女性の人権尊重を呼びかける権利デモ「シアトル・ウィメンズ・マーチ2.0」が1月20日、シアトル市中心部で行われた。参加者は「プッシーハット」と呼ばれるピンクの猫耳ニット帽やピンクの服を身に着け、それぞれのメッセージを手に行進。小雨の中、10万人以上がキャピトル・ヒルのカル・アンダーソン・パークに集合し、ウエストレイク・パークを通過後、ゴールのシアトル・センターまでの4.5マイルを歩いた。通りはピンク一色で埋め尽くされ、声を上げる人々の熱気に満ちていた。
ウィメンズ・マーチはトランプ大統領就任式翌日の昨年1月21日、ワシントンDCで起きた50万人の抗議デモが始まり。女性蔑視や卑猥な発言をしていた新大統領への反感を示した、女性を中心とした運動だ。今や全米各地のみならず世界に飛び火。日本でも東京や大阪で行われている。
シアトルでは当日、シアトル市警察のバイクに先導され、ワシントン州先住民族による団体「Missing & Murdered Indigenous Women Washington(MMIWW)」がマーチの先頭を率いた。MMIWWの人々は先住民女性の行方不明や殺害被害、また民族迫害を訴え行進した。SNSでセクシャル・ハラスメント被害を公表するハッシュタグ(検索の目印)、「#MeToo」を書いたプラカードも見られた。また入国禁止命令対象となった中東諸国や、不法入国移民救済のためのDACA政策廃止の権利を訴える姿も目立った。

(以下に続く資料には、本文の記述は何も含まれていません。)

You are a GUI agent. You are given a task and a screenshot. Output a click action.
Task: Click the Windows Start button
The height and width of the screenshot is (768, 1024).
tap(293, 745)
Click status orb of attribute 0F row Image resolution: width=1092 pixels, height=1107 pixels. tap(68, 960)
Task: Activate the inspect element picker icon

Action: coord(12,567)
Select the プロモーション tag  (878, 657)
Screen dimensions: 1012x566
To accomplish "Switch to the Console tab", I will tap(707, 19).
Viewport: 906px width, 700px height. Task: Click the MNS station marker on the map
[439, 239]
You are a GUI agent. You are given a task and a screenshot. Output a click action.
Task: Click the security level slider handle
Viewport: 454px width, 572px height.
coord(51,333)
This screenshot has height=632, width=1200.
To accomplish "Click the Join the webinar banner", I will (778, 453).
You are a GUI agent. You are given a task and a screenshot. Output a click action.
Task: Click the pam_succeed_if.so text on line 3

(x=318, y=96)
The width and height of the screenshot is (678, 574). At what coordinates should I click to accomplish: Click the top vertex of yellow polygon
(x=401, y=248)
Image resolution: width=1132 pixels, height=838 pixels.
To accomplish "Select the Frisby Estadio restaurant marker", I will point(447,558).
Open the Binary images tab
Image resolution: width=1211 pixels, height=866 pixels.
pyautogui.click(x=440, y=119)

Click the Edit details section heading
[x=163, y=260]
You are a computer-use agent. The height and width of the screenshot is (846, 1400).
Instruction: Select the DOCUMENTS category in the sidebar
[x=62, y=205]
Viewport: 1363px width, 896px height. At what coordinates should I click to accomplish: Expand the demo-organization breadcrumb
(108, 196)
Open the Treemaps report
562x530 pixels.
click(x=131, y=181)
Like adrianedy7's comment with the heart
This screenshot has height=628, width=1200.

2回目となった今年の行進では、「反トランプ」から「PowerToThePolls(投票に力を)」が世界共通のテーマ。人々に投票の重要性を呼びかけ、女性の権利を支持する人を増やすのが目的だ。女性だけでなく、移民や有色人種、LGBTも多く参加し、社会的マイノリティーの声を示す新しい女性運動が、どう社会に影響を与えていくのだろうか。